══ Entries provided

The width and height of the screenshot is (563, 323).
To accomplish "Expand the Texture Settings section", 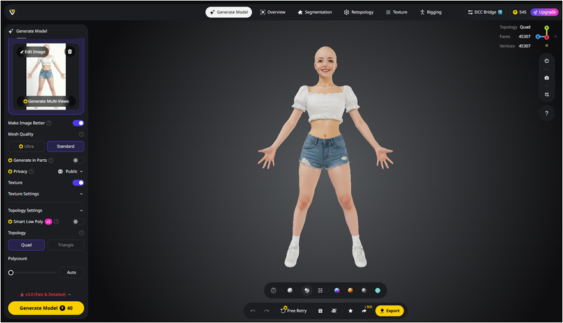I will tap(81, 194).
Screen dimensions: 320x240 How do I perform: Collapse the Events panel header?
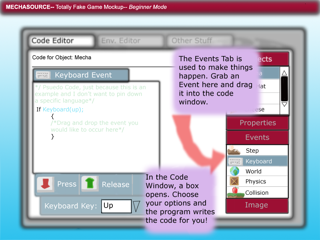pos(257,137)
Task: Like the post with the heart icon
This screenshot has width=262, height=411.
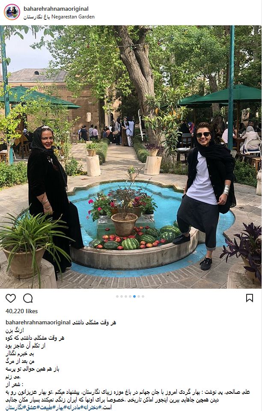Action: coord(11,298)
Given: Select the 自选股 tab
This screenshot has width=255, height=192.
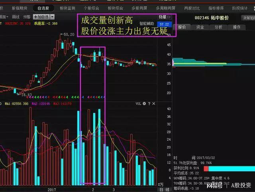Looking at the screenshot, I should click(43, 8).
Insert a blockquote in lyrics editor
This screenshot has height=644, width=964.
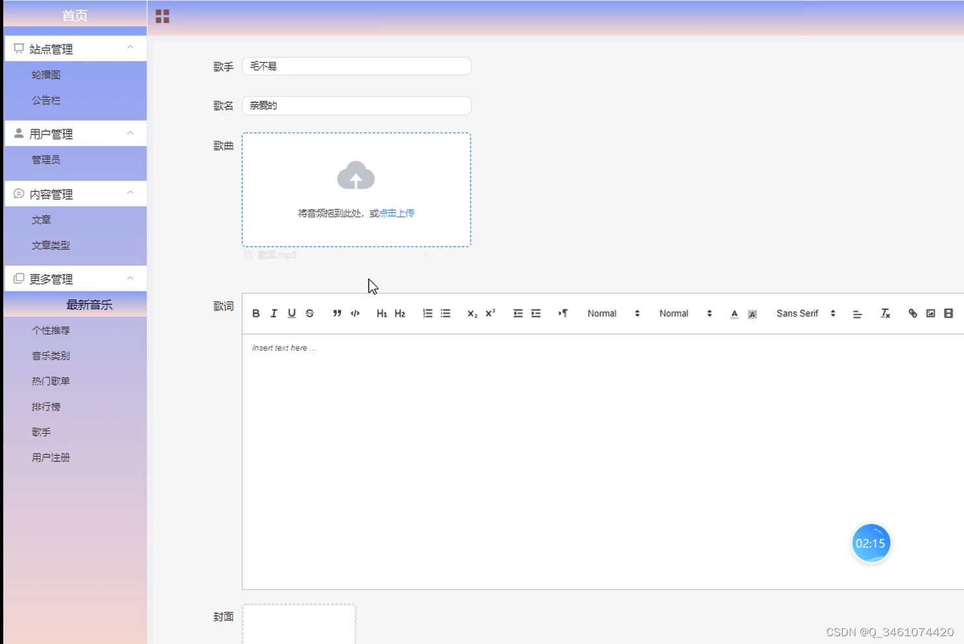click(337, 314)
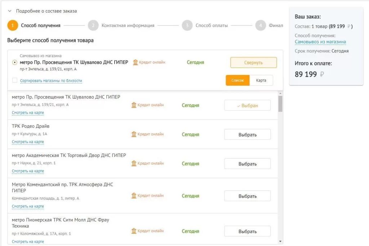
Task: Click the already selected Выбран button
Action: coord(247,106)
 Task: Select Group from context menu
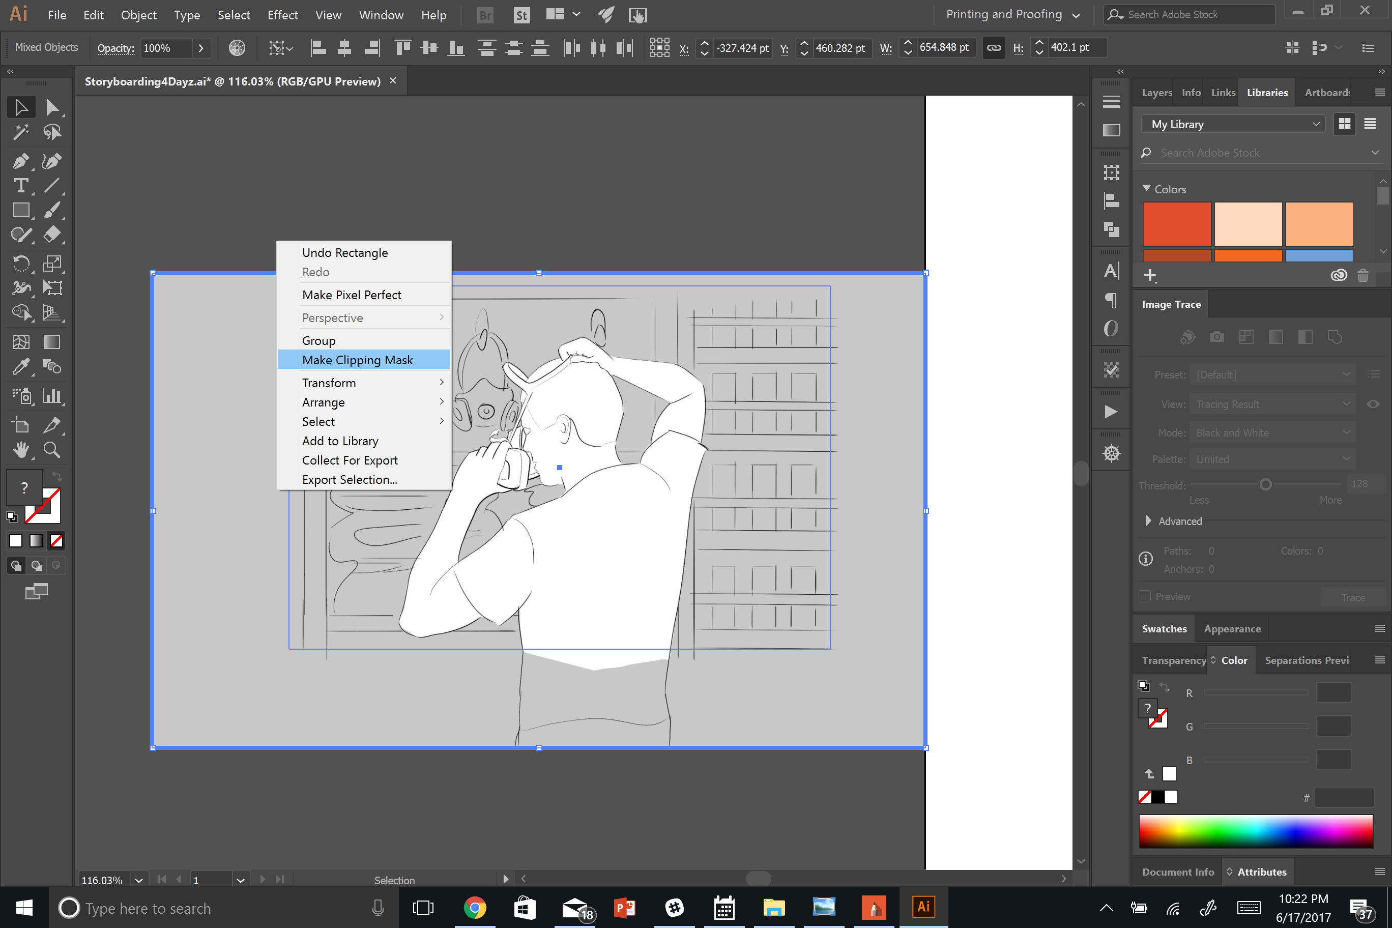[318, 340]
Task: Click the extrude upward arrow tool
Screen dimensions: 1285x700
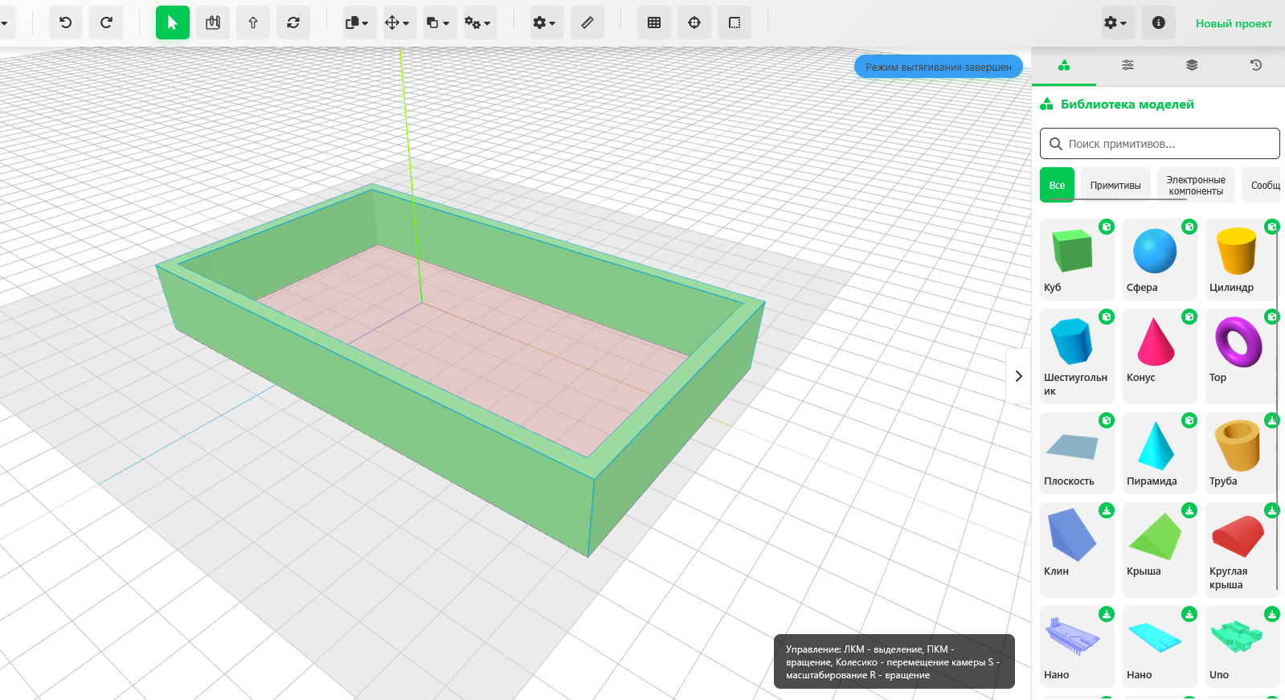Action: [253, 23]
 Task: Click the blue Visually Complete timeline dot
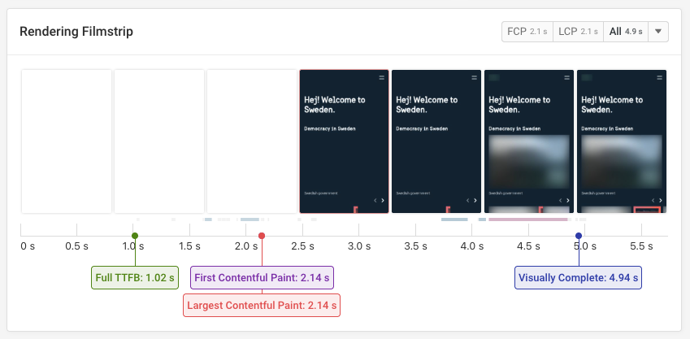(579, 236)
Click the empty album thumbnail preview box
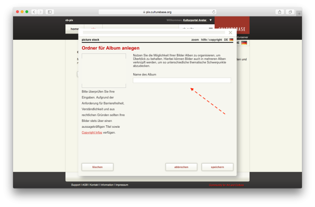 104,70
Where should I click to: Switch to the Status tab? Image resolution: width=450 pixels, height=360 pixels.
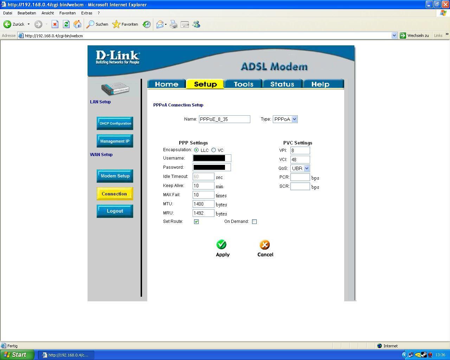pyautogui.click(x=282, y=84)
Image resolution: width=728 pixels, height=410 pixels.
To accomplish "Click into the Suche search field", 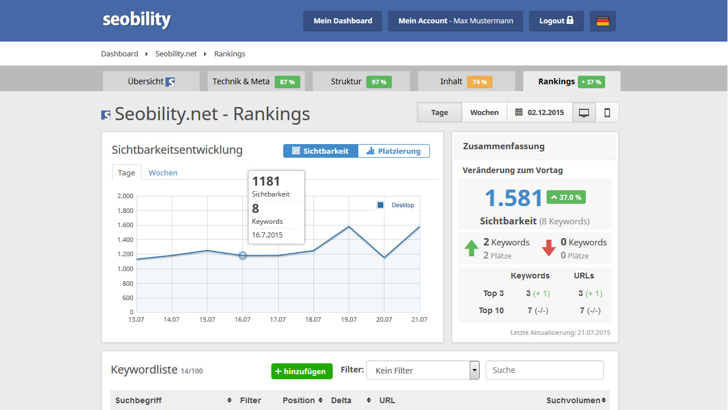I will click(x=544, y=370).
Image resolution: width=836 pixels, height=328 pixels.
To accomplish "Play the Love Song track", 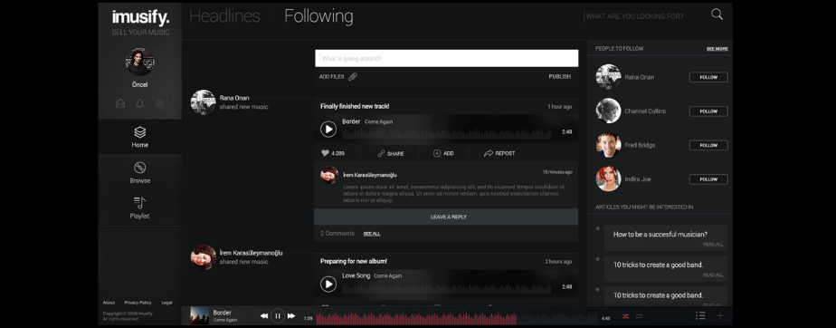I will coord(328,285).
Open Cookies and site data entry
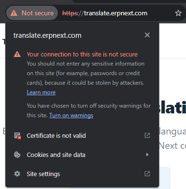186x189 pixels. click(82, 155)
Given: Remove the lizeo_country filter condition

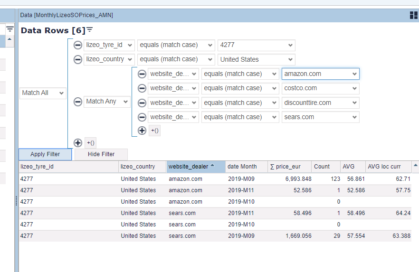Looking at the screenshot, I should coord(78,59).
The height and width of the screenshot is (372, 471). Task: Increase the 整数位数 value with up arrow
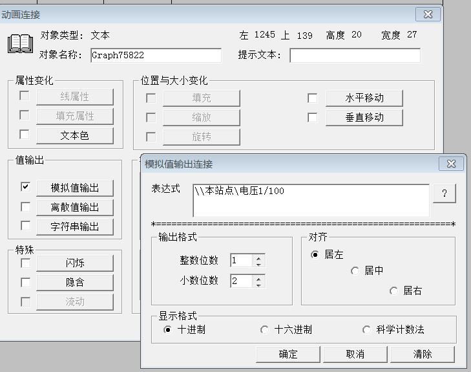point(259,257)
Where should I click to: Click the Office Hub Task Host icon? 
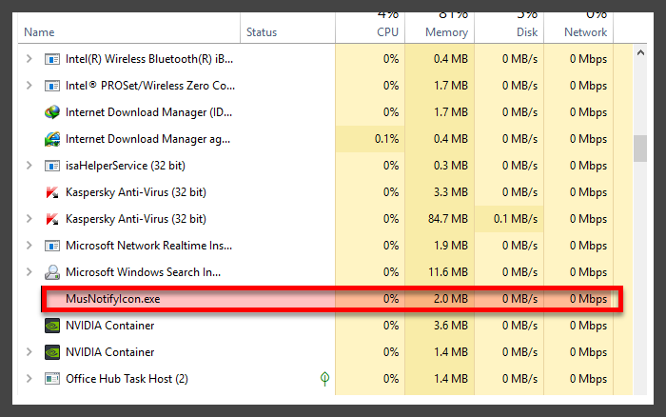52,379
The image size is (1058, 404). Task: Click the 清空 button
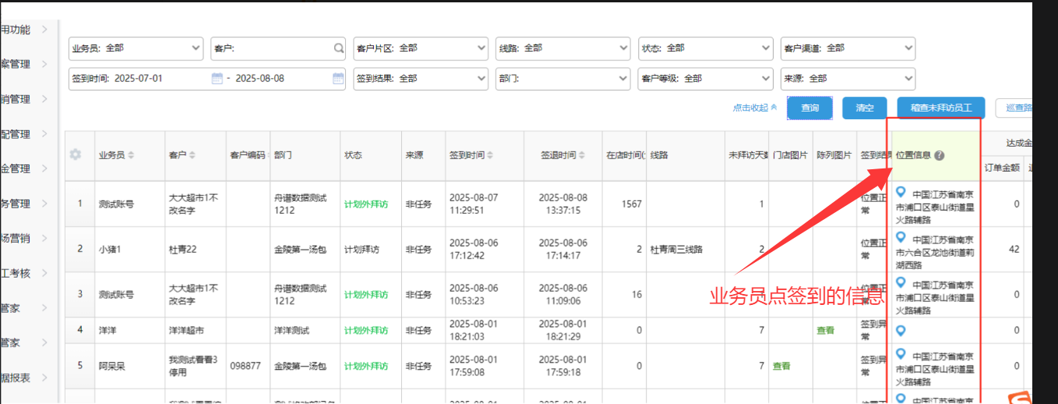[864, 108]
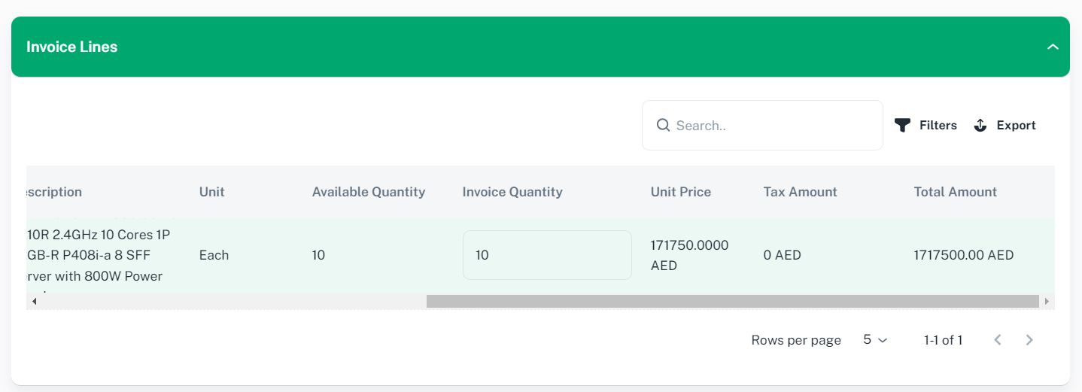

════

◆ Aim of the exercise: With the pictures excluded, retype exactly the lines from the one containing "The height and" through the last line of the listing, both ends included.

◆ Result below:
The height and width of the screenshot is (372, 471). Task: Increase the 整数位数 value with up arrow
point(259,257)
Where should I click to: Click the Office Hub Task Host icon? 
52,379
The image size is (1058, 404). Task: Click the 清空 button
[864, 108]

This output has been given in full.